### [QUESTIONS]
a - In the passage below about the Delaware opioid case, how many counts of unlawful distribution and dispensing of controlled substances was Patrick Titus indicted on?
b - List every payer that the passage below says the charged schemes billed.

### [GIVEN PASSAGE]
•••

In the Delaware case, Patrick Titus, a physician and owner of Lighthouse Internal Medicine, was indicted on 14 counts of unlawful distribution and dispensing of controlled substances and one count of maintaining a drug-involved premise as a “pill mill,” a release from the U.S. Attorney’s Office for Delaware stated,

According to the filing, Lighthouse Internal Medicine was a pain management clinic.

The filing indicates the Prescription Monitoring Program reported a period between July 2012 and to around December 2014 indicated that Titus wrote over 25,000 prescriptions for over two million doses of Oxycodone products, the vast majority of which were prescribed outside the usual course of professional practice and not for a legitimate medical purpose.

Titus’ license has expired, according to the state search site, which also reported disciplinary proceedings dating back several years.

Nationwide 162 defendants, including 76 doctors, were charged for their roles in prescribing and distributing opioids and other dangerous narcotics.

The charges involved schemes billing Medicare, Medicaid, TRICARE (a health insurance program for members and veterans of the armed forces and their families), and private insurance companies for medically unnecessary prescription drugs and compounded medications that often were never even purchased and/or distributed to beneficiaries, a release stated.

The charges also involve individuals contributing to the opioid epidemic, with a particular focus on medical professionals involved in the unlawful distribution of opioids and other prescription narcotics, a particular focus for the Department.

“Health care fraud is a betrayal of vulnerable patients, and often it is theft from the taxpayer,” stated Attorney General Jeff Sessions. “In many cases, doctors, nurses, and pharmacists take advantage of people suffering from drug addiction in order to line their pockets. These are despicable crimes.”

•••

### [EXTRACTED INFORMATION]
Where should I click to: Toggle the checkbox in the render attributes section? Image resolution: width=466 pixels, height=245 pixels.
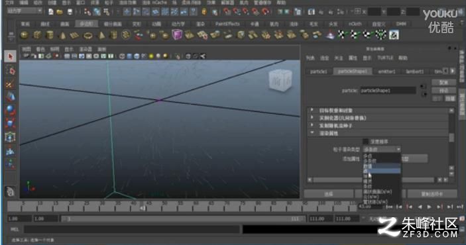tap(365, 142)
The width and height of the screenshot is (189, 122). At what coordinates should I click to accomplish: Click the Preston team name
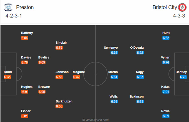click(x=25, y=7)
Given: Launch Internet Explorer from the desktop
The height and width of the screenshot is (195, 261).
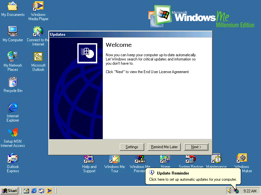Looking at the screenshot, I should tap(13, 107).
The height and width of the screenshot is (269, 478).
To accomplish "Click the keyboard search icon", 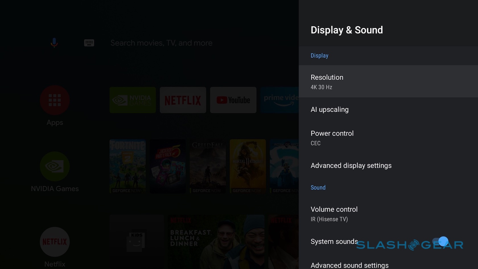I will [x=89, y=43].
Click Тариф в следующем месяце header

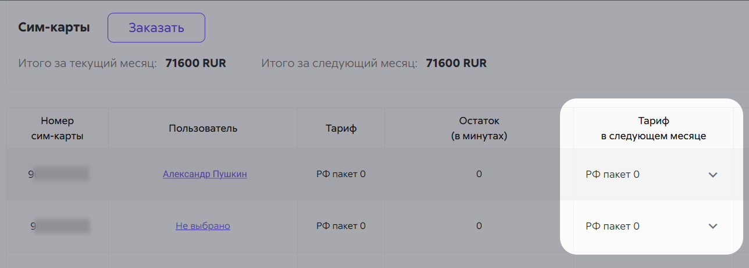654,129
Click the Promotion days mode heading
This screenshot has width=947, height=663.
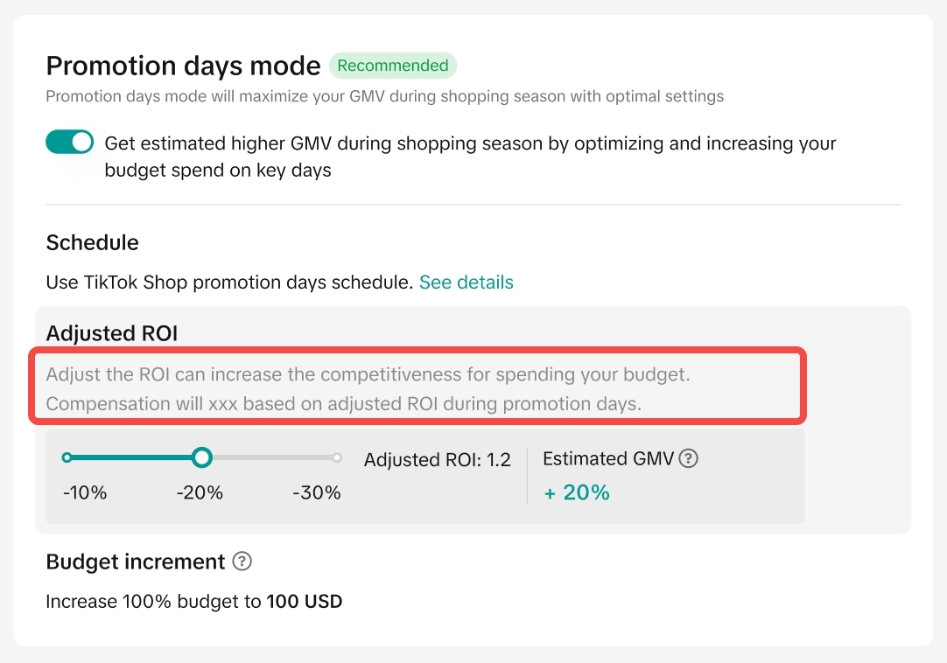[183, 66]
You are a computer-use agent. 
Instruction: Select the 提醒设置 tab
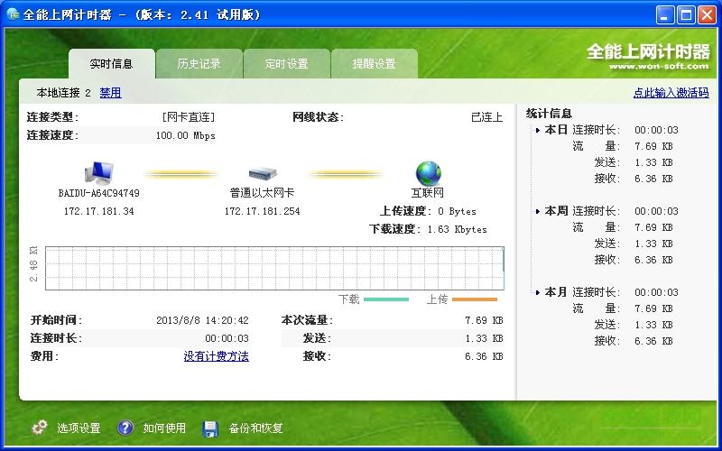[374, 64]
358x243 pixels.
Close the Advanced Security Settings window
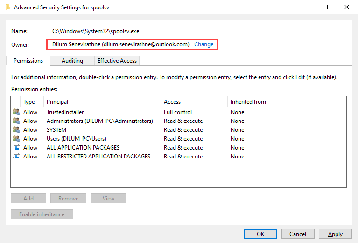point(347,7)
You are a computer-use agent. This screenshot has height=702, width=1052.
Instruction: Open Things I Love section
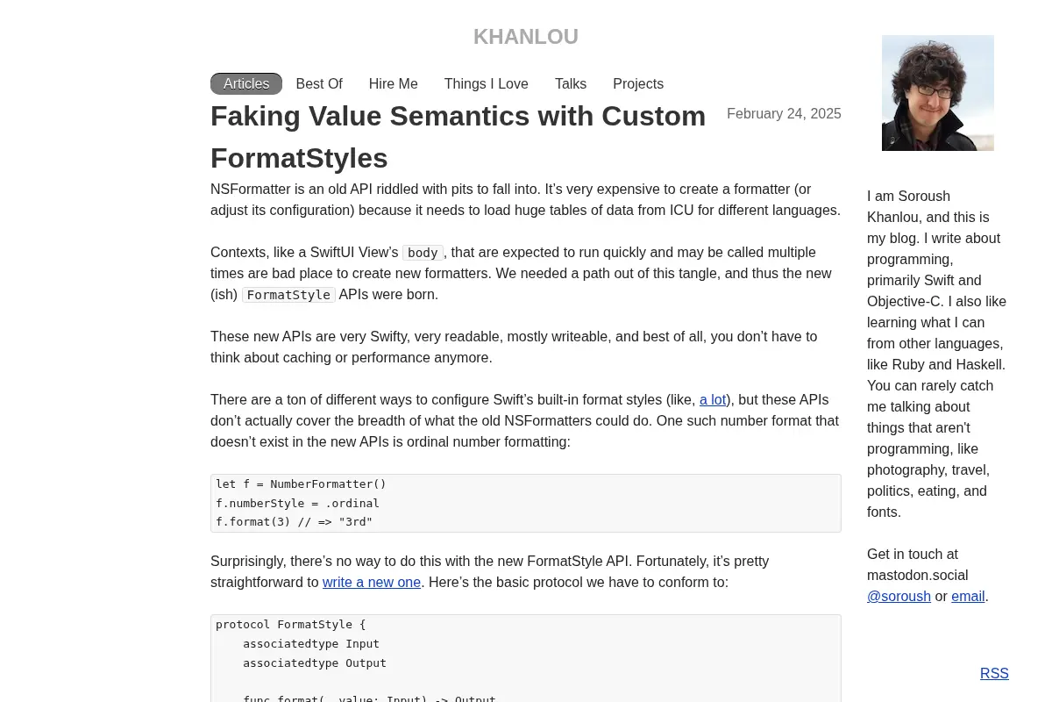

•••

### [RESULTS OF THE TASKS]
a - 14 counts

b - Medicare, Medicaid, TRICARE, and private insurance companies